So if you like what you see, let me know and I will continue to work on this light. I have the prototype and am absolutely satisfied with it so I'm good to go but if you would like your own Micro ATL G5 or G5 eX, it is up to you to let me know!


Thanks and stay tuned!


----------



## jonwkng (Oct 15, 2015)

Sweet!
Nice to see the changes that have been made. XP-G2 in a tiny package with embedded micro-usb charging is a big step-up from the G3 & G4s.
And, you can't go wrong with trits slots! 
Great update, Curt!


----------



## nfetterly (Oct 15, 2015)

Very interested in one, would really want trit slots but we would need to PM about it...


----------



## more_vampires (Oct 15, 2015)

Reserved for when Copper G5 EX Warm with milled slot with GITD is available! 

Sunny, you're awesome!


----------



## Str8stroke (Oct 15, 2015)

When available I am down for:
XP-G2:
Neutral =approximately 190 lumens

In CU with glow slots (not filled in). I will add my own glow contraptions.  

As always, awesome light.


----------



## Uriah (Oct 15, 2015)

Yes i will want one of these also.


----------



## sunny_nites (Oct 15, 2015)

Thanks guys!

nfetterly - sure, feel free to PM with any questions about trit slots, etc.


----------



## MKLight (Oct 16, 2015)

Just heard about this and am very interested!


----------



## KuanR (Oct 16, 2015)

I NEED a brass G5ex with 4000k XP-G2 and trit slots to match my brass G4! 

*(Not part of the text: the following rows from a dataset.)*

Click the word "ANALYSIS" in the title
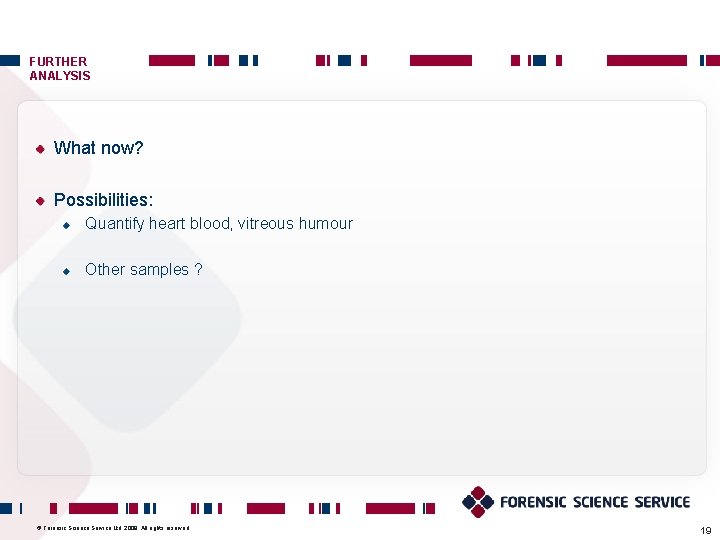Image resolution: width=720 pixels, height=540 pixels. [x=59, y=76]
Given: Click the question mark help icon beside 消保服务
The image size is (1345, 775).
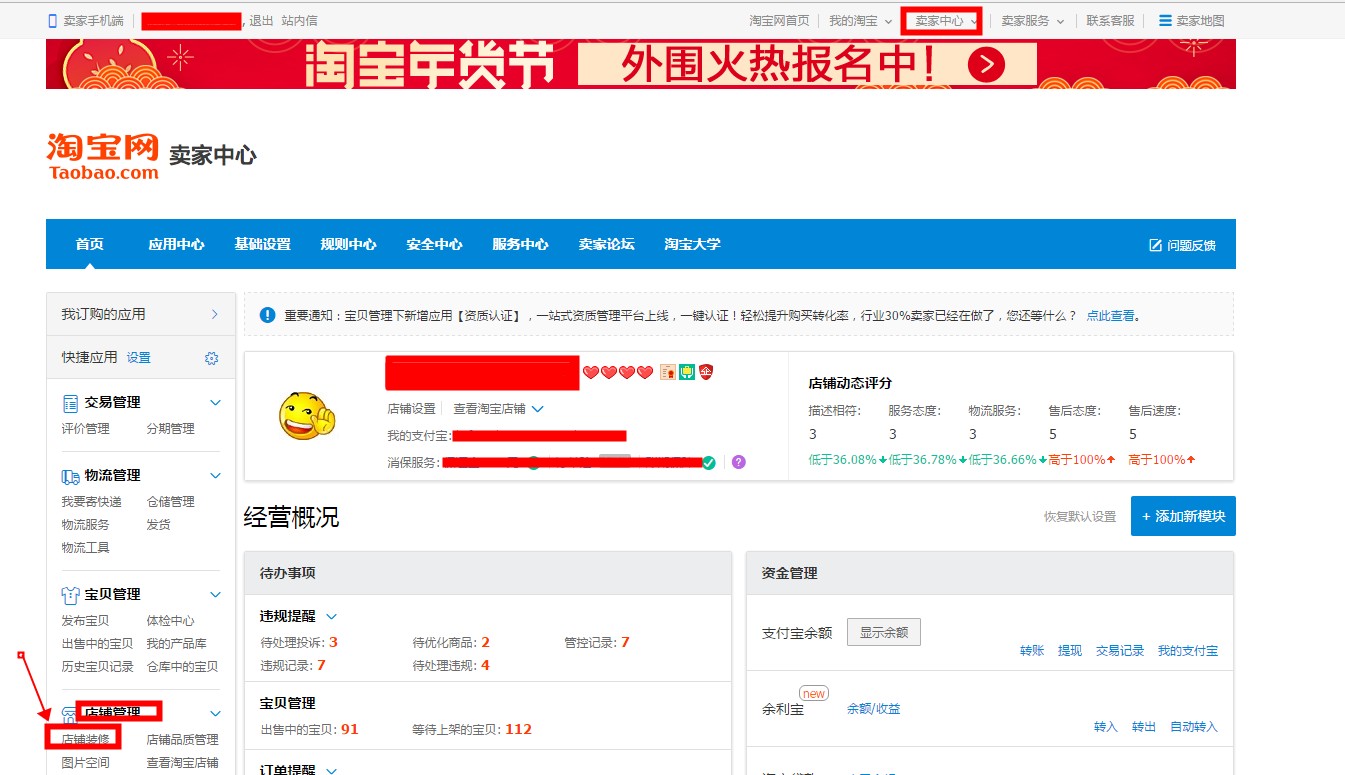Looking at the screenshot, I should (x=738, y=462).
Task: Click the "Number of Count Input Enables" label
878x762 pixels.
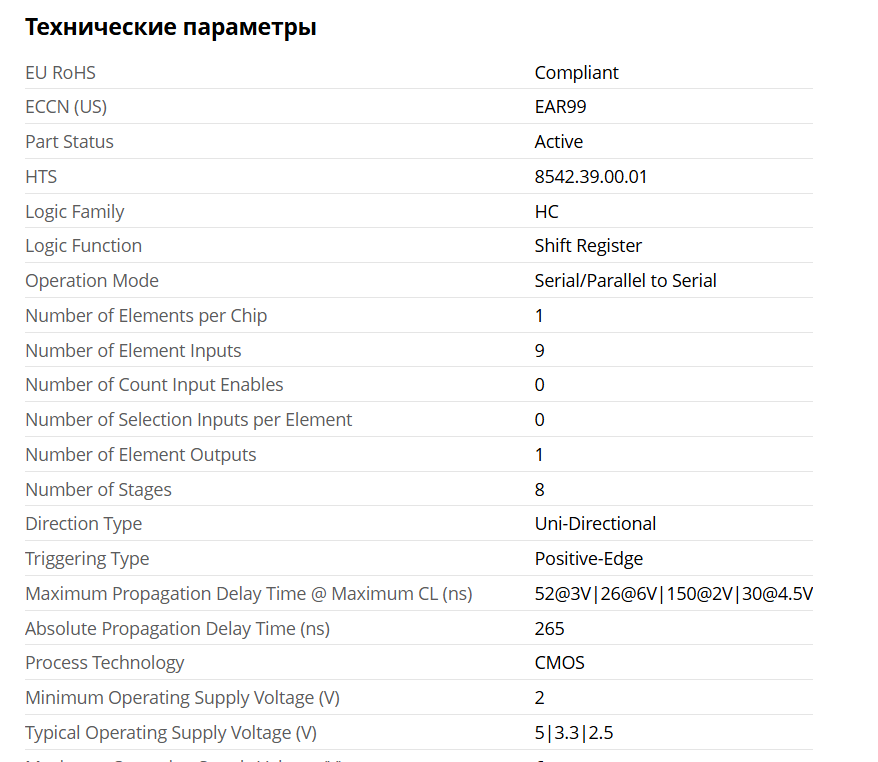Action: [x=154, y=385]
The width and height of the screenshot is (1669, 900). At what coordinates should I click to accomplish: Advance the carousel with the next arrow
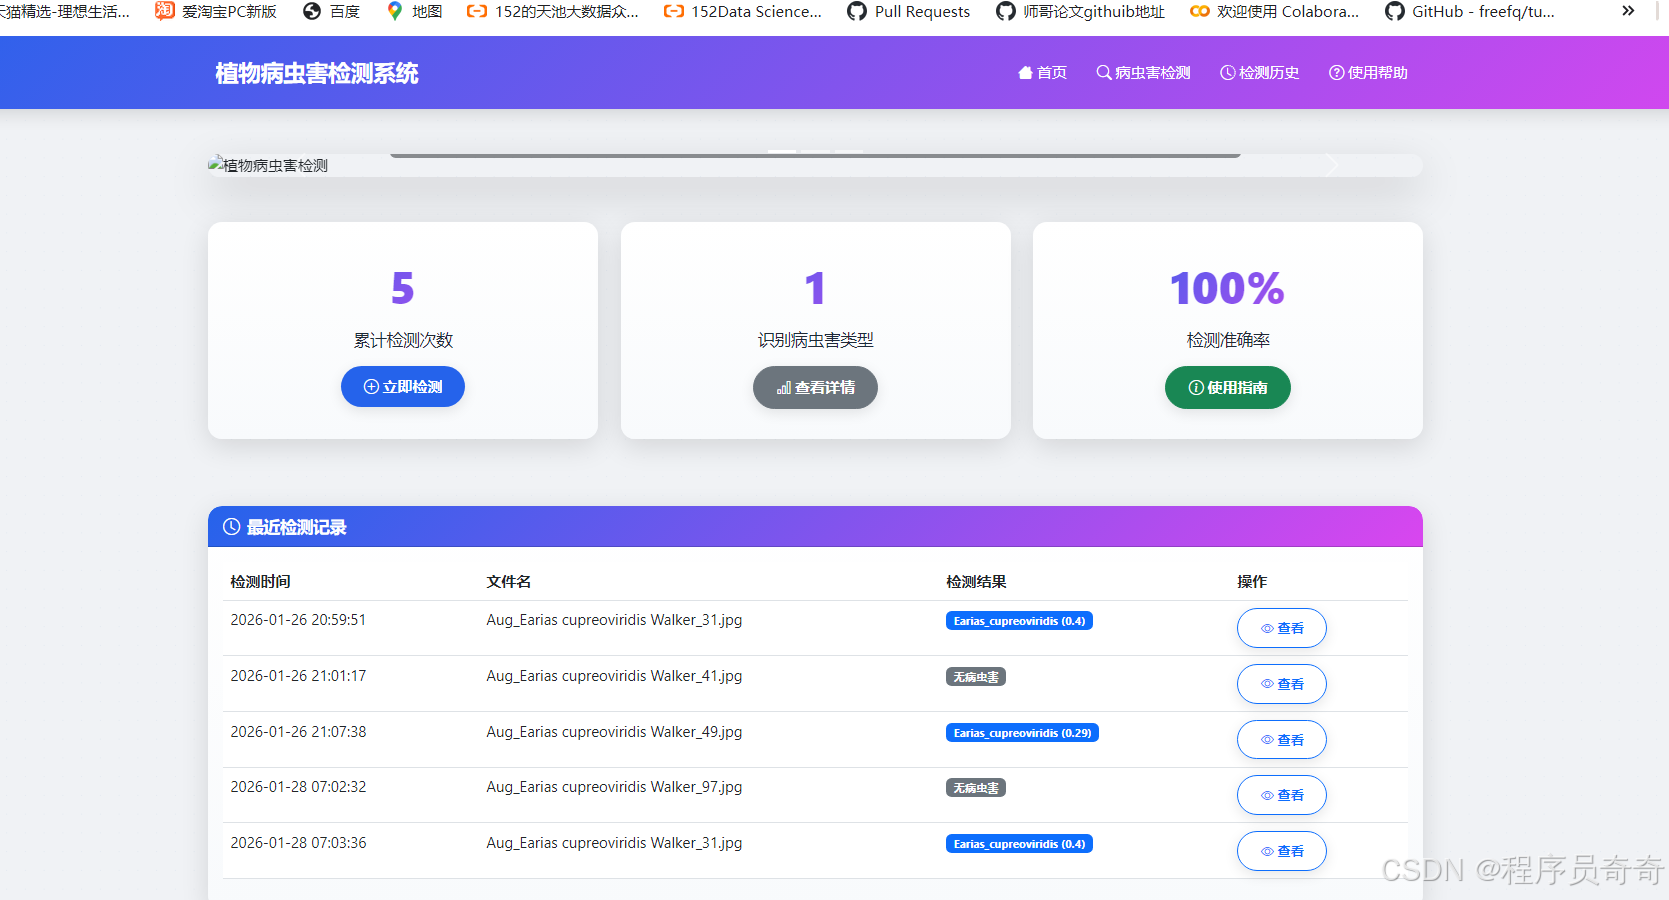point(1331,165)
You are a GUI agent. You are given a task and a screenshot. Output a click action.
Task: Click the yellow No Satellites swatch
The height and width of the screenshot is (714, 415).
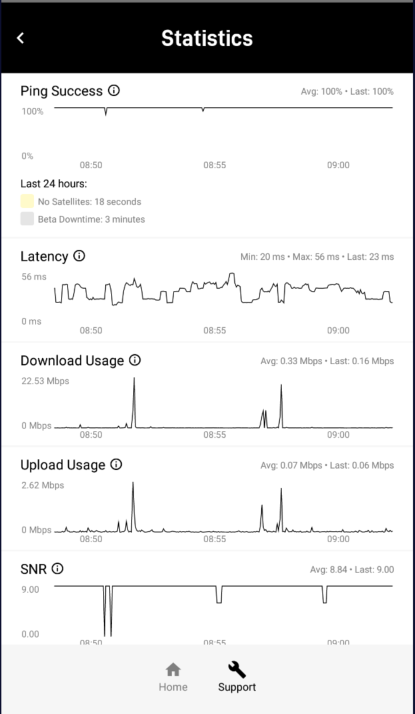click(x=27, y=201)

As always I will back this for sure just like the G4 before


----------



## easilyled (Oct 16, 2015)

These are looking really promising. I'm very interested in the G5ex. :thumbsup:


----------



## sunny_nites (Oct 16, 2015)

Thanks again everyone, for your support!

Hope to have some beam shots posted this weekend. I'll compare the beam pattern and intensity to some other keychain and EDC lights. 

I'm really liking the 4000K LEDs, they have a great warmish neutral color temp.


----------



## mcbrat (Oct 16, 2015)

nice!


----------



## monanza (Oct 16, 2015)

Can't wait!


----------



## MKLight (Oct 16, 2015)

Very cool!


----------



## sunny_nites (Oct 19, 2015)

Hey guys, ran out of time this weekend to get the beam shots done but look for them soon.

Also, I am going to have a couple of interesting (IMHO) side projects coming up to help fund the development of the G5 (primarily the charger/mosfet driver board).

Thanks!


----------



## sunny_nites (Oct 22, 2015)

More of a struggle to get some beam shots posted than I had originally thought. 

What I have today is really not an apples to apples comparison as the TI3 is running a Cree XP-G2 in neutral/warm while the Micro ATL G5 is running a Cree XP-E2 in nuetral/cool. I had been working on pics with a Cree XP-G2, neutral/warm in a G5 but managed to knock the dome off the only heat sink mounted XP-G2 I had at the moment. That XP-G2 will still work well for heat testing but not so much for beam quality.

So keep in mind that the pics I'm posting today are only to compare the beam patterns, not the max brightness or color temps.

On the left is the Ti3 and on the right is the G5. (Sorry for the confusion, originally I had the patterns reversed. Correct now with the TI3 on the left and the G5 on the right)





Actually a lot going on in the above pic. Notice the beam pattern on the G5 is not quite as round as the Ti3? The Carlco optic at 10mm produces a beam somewhere in between a reflector and an aspheric lens. Not as much spill as a reflector but not as tightly focused as an aspheric, really somewhere in the middle. Note the hotspot of the beam is a bit brighter on the G5 but the Ti3 spill illuminates more of the surrounding area, like the brown wood paneling on the right.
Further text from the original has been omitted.